If/when the expert can estimate the uncertainty of the distribution
without seeing many (or any) data points drawn therefrom, it just
underscores once again the point that the uncertainty is a property
of the distribution, not any particular point drawn therefrom.

However, the graphs you link to have changed. The first time I
looked at the figures you linked to, there was a curve being fit to a
set of data points, with error bands on the curved fit to the set of
points. (From my interpretation of your post) you were comparing
the spread of the *curve* to the spread of the *points*.

That was never the intent. Actually, I don't see how that could
ever make sense, for the following reason:

Suppose we have a mathematical function f such that y=f(x).
We can read off x from the x-axis of the graph, so x must
be considered known. Therefore f(x) is known. Therefore
y is known. You can /either/ think of y as having error bars
/or/ think of y as being f(x) ... but not both.

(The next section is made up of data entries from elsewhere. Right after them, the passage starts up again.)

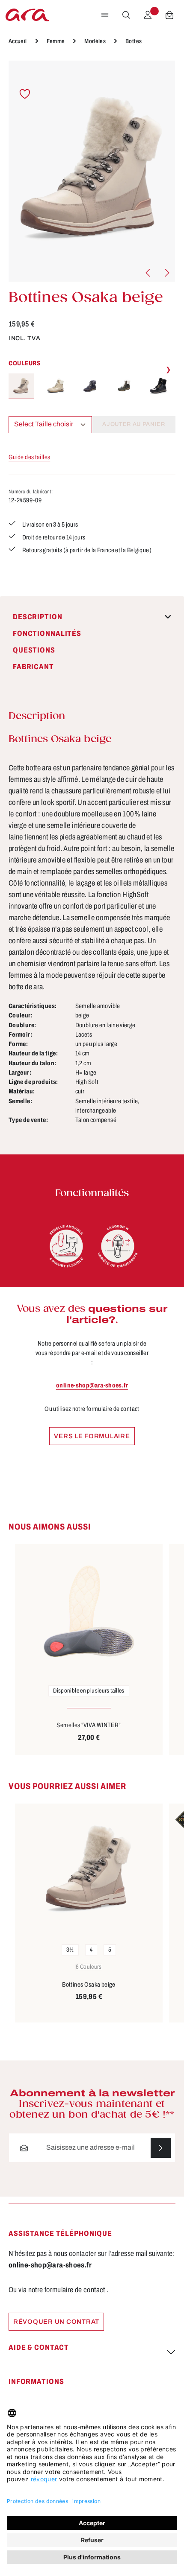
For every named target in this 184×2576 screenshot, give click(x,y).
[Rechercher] (126, 14)
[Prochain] (166, 273)
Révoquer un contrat (56, 2321)
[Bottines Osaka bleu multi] (90, 386)
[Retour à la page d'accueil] (27, 15)
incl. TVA (24, 338)
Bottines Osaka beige (88, 1984)
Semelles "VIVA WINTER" (88, 1725)
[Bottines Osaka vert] (124, 386)
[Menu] (104, 14)
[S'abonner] (161, 2148)
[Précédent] (148, 273)
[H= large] (117, 1246)
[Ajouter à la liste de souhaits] (25, 94)
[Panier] (169, 14)
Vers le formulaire (92, 1436)
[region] (92, 171)
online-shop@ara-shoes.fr (92, 1385)
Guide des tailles (29, 457)
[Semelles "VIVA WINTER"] (89, 1611)
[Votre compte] (147, 14)
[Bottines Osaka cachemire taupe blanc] (55, 386)
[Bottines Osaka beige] (92, 171)
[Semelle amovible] (66, 1246)
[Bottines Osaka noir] (158, 386)
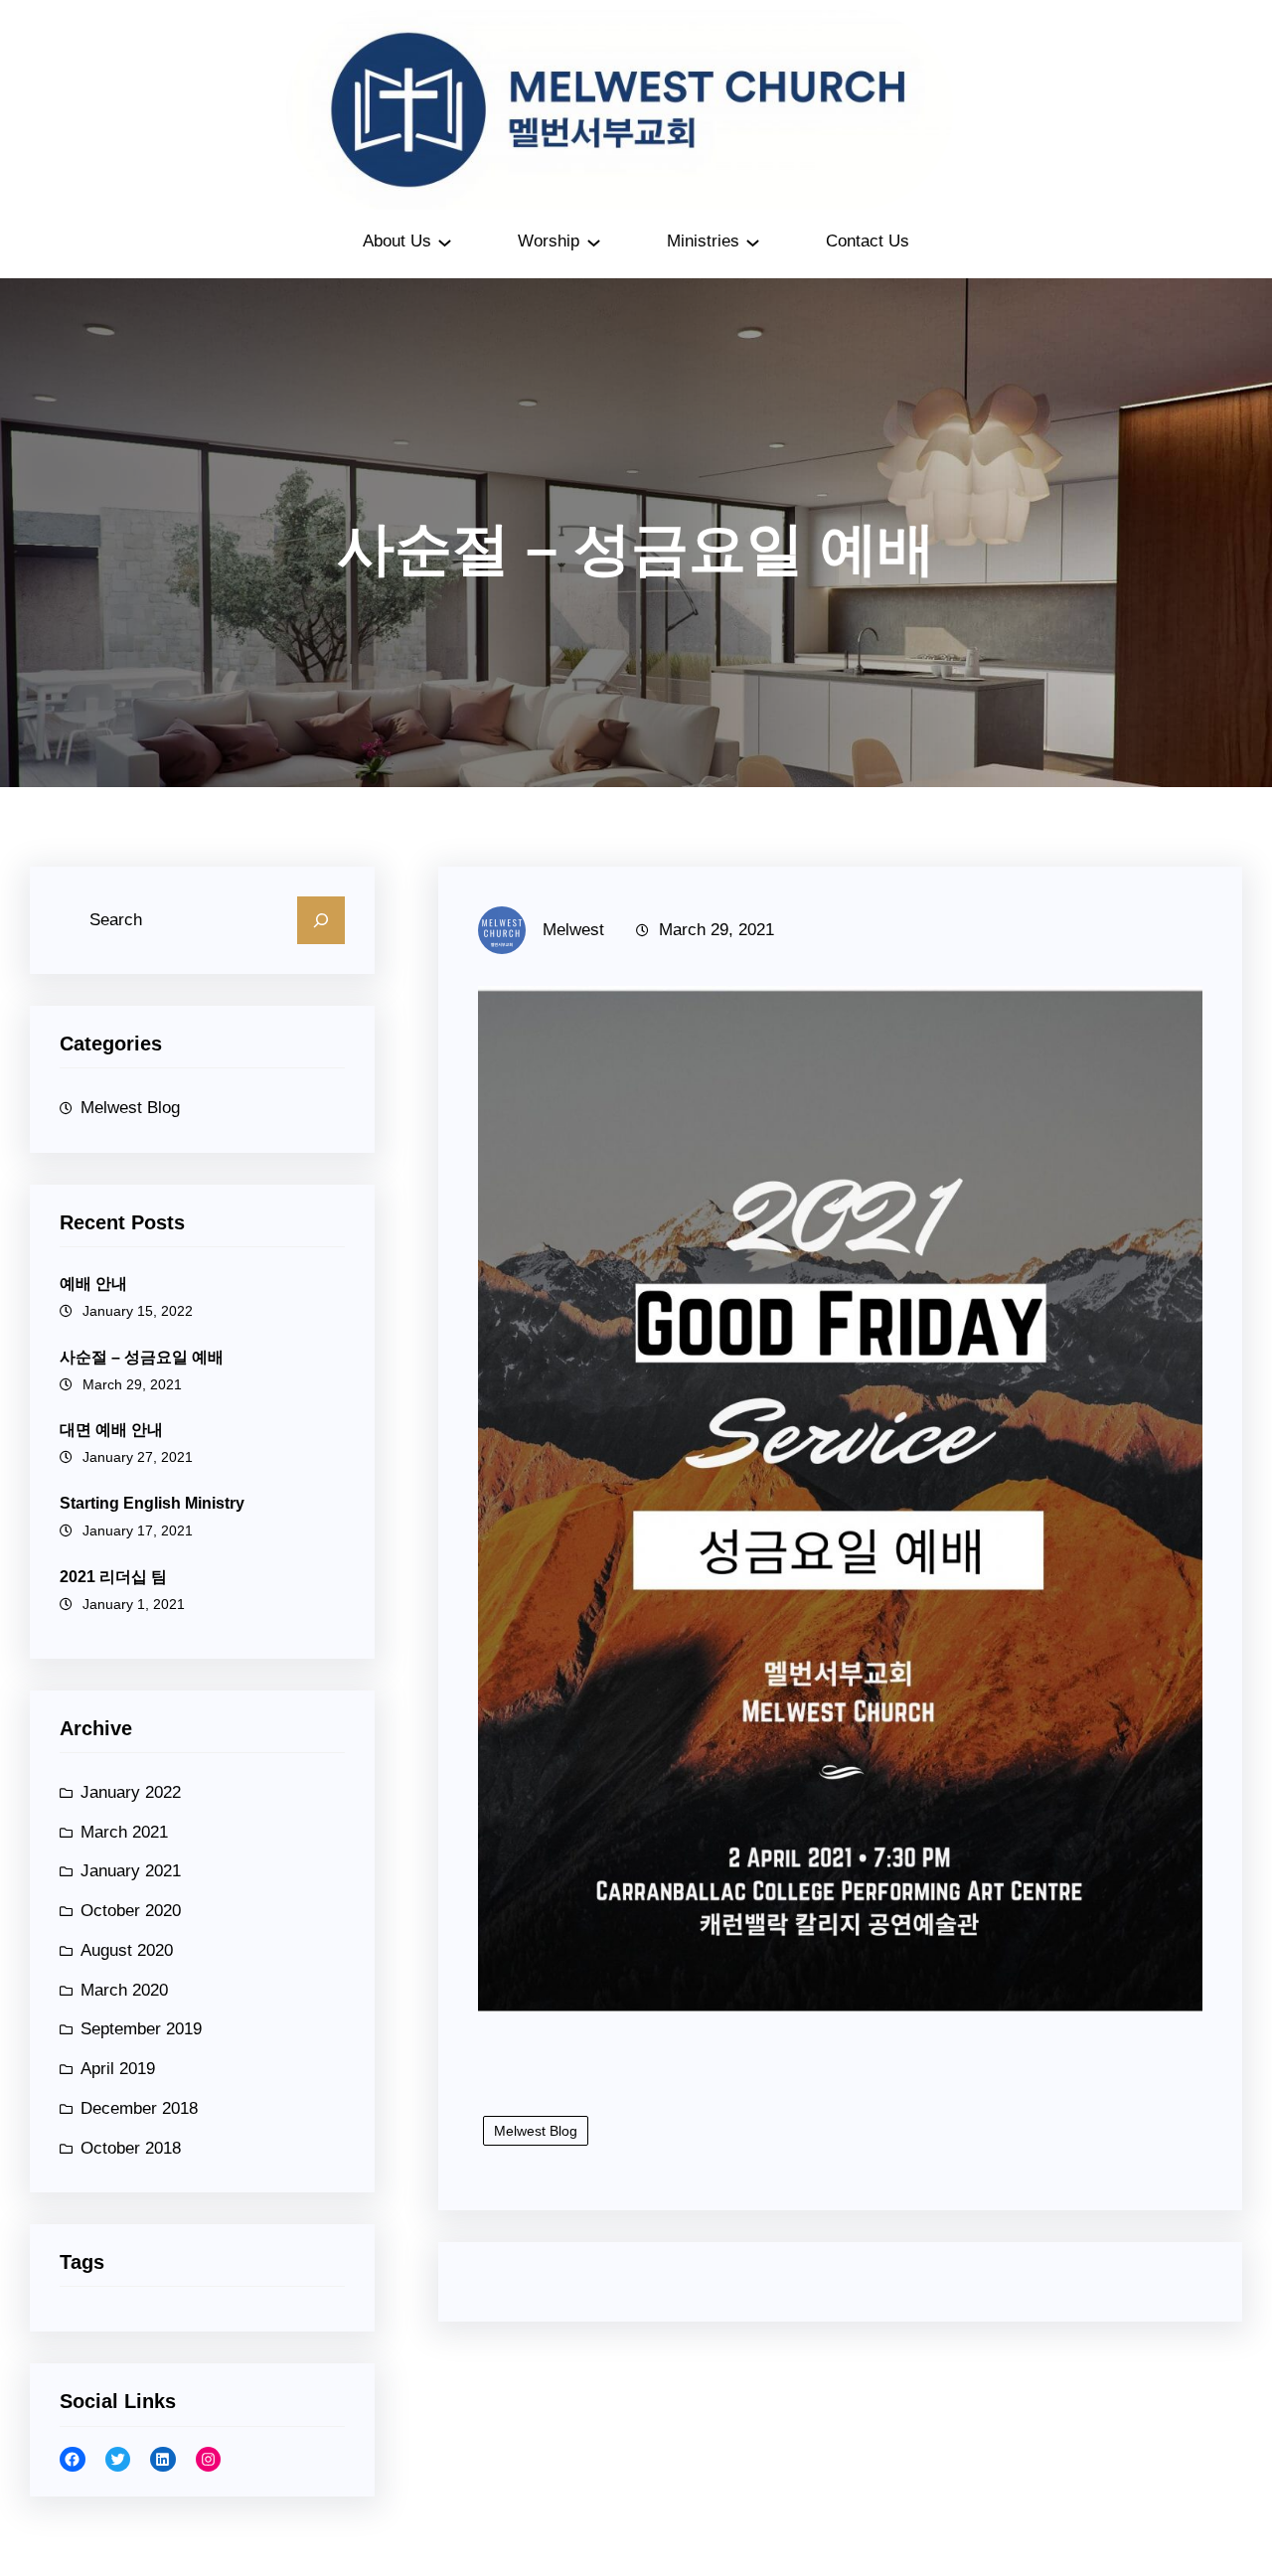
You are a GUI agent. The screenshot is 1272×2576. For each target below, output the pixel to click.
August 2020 (126, 1950)
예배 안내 (93, 1283)
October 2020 (130, 1910)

As a constructive suggestion that may clarify this idea, let's
use capital Y to represent a distribution centered on the point
y=f(x). Subject to mild restrictions, we can write Y concisely
as Y = y ± σ. This should make it clear that f(x) tells us y
but does not tell us σ.

To say the same thing yet another way, yes there is some "spread
in the curve" but this spread contributes nothing to the uncertainty.
The spread in f(x) is completely certain.

I have redrawn one of the figures and added additional figures and
words to make it super-explicit that the x-dependence is irrelevant
to the point I am making: The idea of uncertainty applies to
distributions, not any particular point drawn from the distribution.
http://www.av8n.com/physics/probability-intro.htm#sec-bars


PS In industrial settings, this is part of a process called "Gage
R&R" or "Gauge R&R" (repeatability and reliability). There they are
concerned about different people with different instruments being
able to measure different parts in a consistent, accurate manner.

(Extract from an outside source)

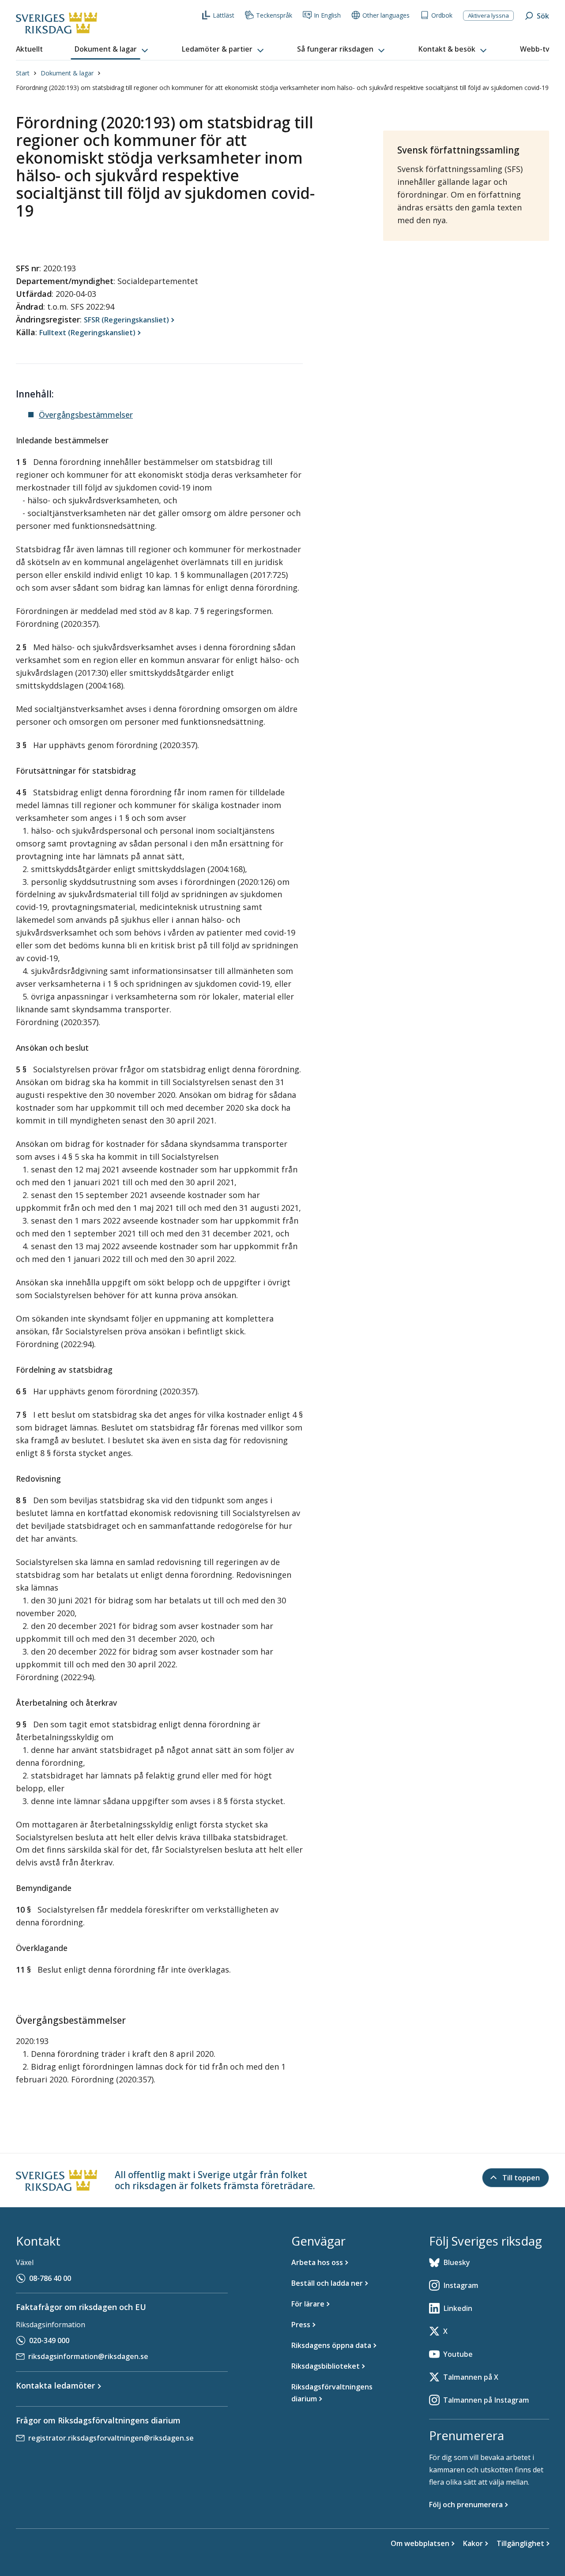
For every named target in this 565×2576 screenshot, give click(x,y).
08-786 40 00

Let's be clear: If we write Y = y ± σ, where y is a function of x,
it may be that σ is also some function of x, such that
y = f(x) [not the uncertainty]
σ = g(x) [the uncertainty]

The fact remains that f(x) and g(x) are different concepts. They might
be related in some way (e.g. Poisson processes) or completely unrelated
(e.g. IID Gaussian processes). AFAICT the "spread" of the curve f(x) is
not a good way to think about uncertainty.